[GIVEN RECORDS Boundary: Start]

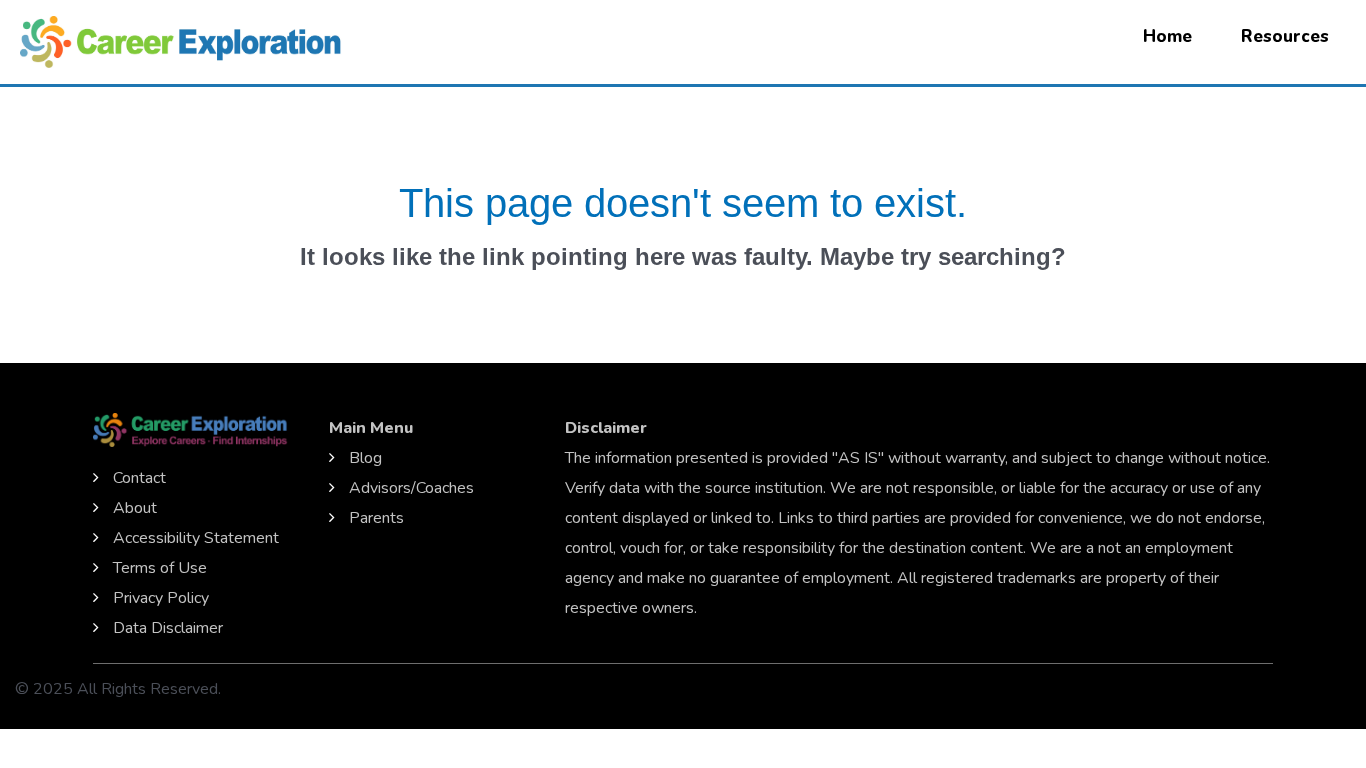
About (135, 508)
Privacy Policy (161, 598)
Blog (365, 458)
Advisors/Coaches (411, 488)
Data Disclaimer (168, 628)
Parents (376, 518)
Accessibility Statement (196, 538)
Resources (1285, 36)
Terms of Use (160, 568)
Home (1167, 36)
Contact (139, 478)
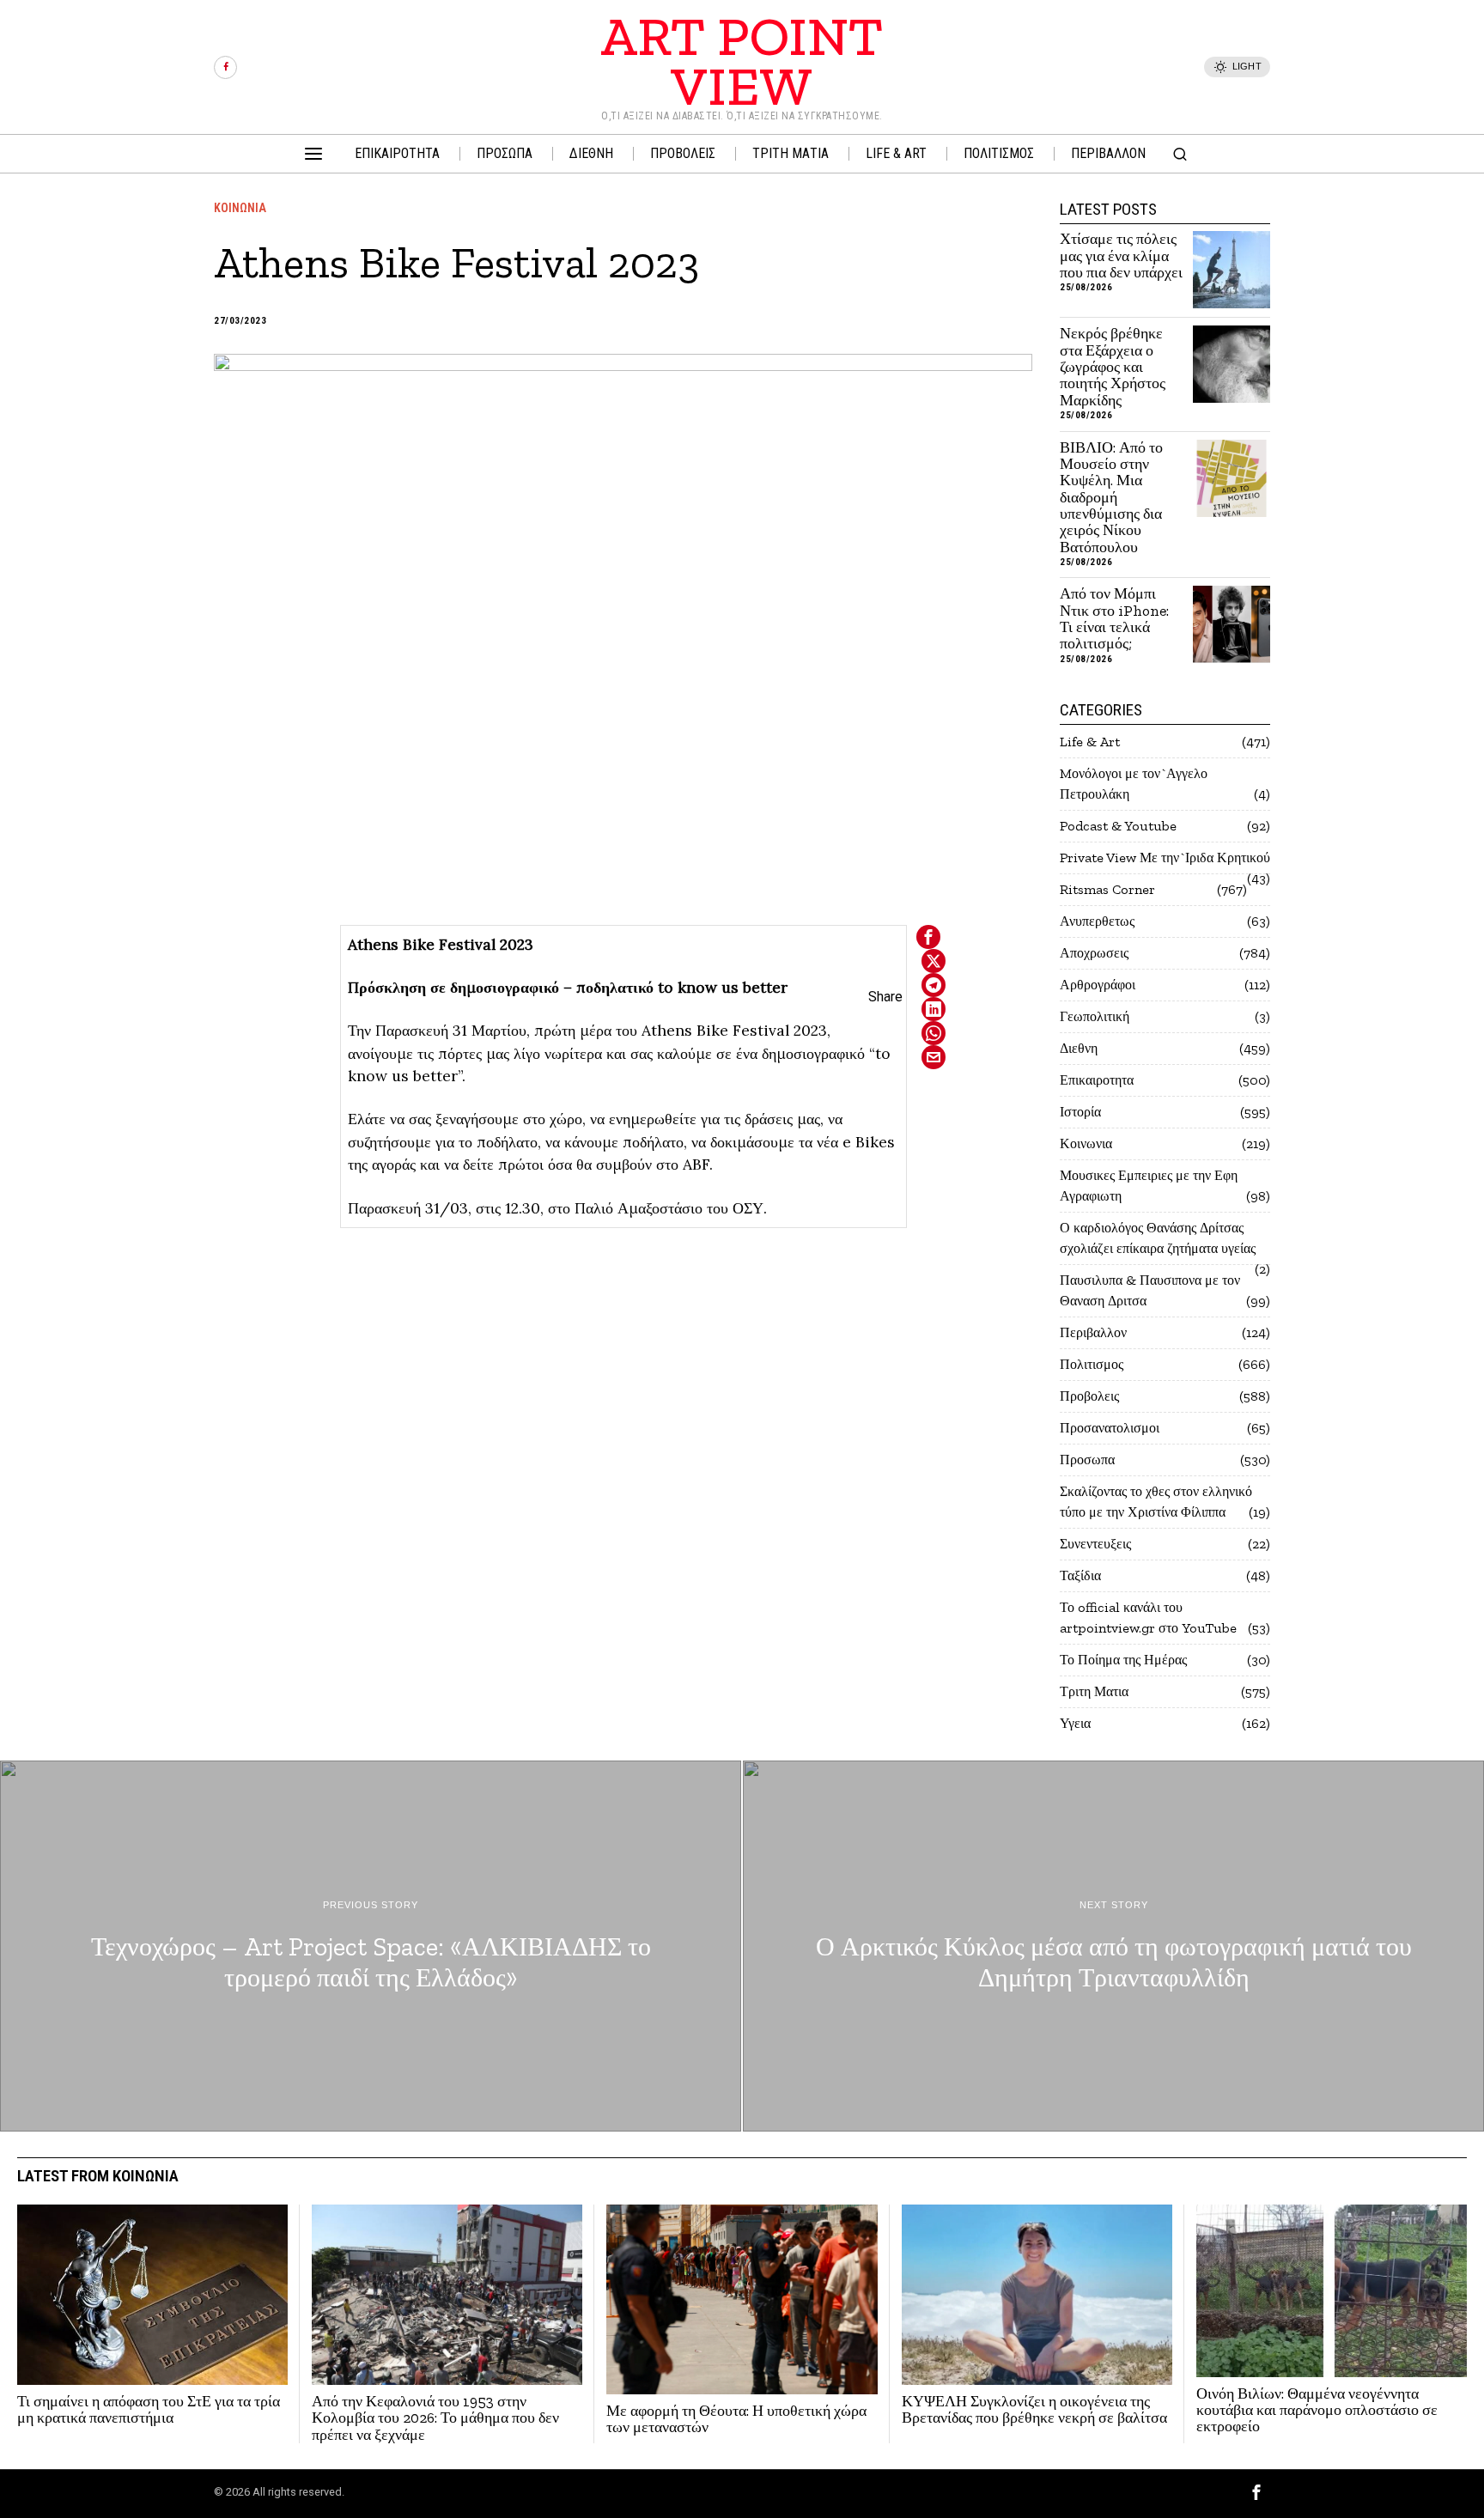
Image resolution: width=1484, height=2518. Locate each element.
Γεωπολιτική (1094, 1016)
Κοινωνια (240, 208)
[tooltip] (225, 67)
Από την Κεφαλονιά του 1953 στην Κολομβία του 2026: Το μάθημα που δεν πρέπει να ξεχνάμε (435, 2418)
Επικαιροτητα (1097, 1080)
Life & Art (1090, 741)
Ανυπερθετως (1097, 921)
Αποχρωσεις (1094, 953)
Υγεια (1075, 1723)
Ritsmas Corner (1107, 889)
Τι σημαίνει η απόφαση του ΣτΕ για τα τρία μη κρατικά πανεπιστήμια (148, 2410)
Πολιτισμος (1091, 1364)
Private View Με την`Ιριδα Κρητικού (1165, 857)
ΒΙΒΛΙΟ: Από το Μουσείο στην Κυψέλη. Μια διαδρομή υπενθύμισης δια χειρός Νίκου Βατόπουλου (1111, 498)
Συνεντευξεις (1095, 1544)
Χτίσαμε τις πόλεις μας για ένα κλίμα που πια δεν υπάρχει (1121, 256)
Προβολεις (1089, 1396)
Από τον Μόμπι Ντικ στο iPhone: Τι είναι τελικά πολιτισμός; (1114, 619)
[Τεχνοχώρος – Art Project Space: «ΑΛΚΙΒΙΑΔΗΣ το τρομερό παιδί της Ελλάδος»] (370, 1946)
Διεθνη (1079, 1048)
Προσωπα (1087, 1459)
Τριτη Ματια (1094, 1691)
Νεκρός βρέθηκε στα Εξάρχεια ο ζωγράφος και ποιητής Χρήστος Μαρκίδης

[GIVEN RECORDS Boundary: End]

THE TASK: Set down all of the entries exactly as they stand, without any image.

WRITTEN RESPONSE:
About (135, 508)
Privacy Policy (161, 598)
Blog (365, 458)
Advisors/Coaches (411, 488)
Data Disclaimer (168, 628)
Parents (376, 518)
Accessibility Statement (196, 538)
Resources (1285, 36)
Terms of Use (160, 568)
Home (1167, 36)
Contact (139, 478)
Image resolution: width=1484, height=2518. Locate each element.
Γεωπολιτική (1094, 1016)
Κοινωνια (240, 208)
[tooltip] (225, 67)
Από την Κεφαλονιά του 1953 στην Κολομβία του 2026: Το μάθημα που δεν πρέπει να ξεχνάμε (435, 2418)
Επικαιροτητα (1097, 1080)
Life & Art (1090, 741)
Ανυπερθετως (1097, 921)
Αποχρωσεις (1094, 953)
Υγεια (1075, 1723)
Ritsmas Corner (1107, 889)
Τι σημαίνει η απόφαση του ΣτΕ για τα τρία μη κρατικά πανεπιστήμια (148, 2410)
Πολιτισμος (1091, 1364)
Private View Με την`Ιριδα Κρητικού (1165, 857)
ΒΙΒΛΙΟ: Από το Μουσείο στην Κυψέλη. Μια διαδρομή υπενθύμισης δια χειρός Νίκου Βατόπουλου (1111, 498)
Συνεντευξεις (1095, 1544)
Χτίσαμε τις πόλεις μας για ένα κλίμα που πια δεν υπάρχει (1121, 256)
Προβολεις (1089, 1396)
Από τον Μόμπι Ντικ στο iPhone: Τι είναι τελικά πολιτισμός; (1114, 619)
[Τεχνοχώρος – Art Project Space: «ΑΛΚΙΒΙΑΔΗΣ το τρομερό παιδί της Ελλάδος»] (370, 1946)
Διεθνη (1079, 1048)
Προσωπα (1087, 1459)
Τριτη Ματια (1094, 1691)
Νεκρός βρέθηκε στα Εξάρχεια ο ζωγράφος και ποιητής Χρήστος Μαρκίδης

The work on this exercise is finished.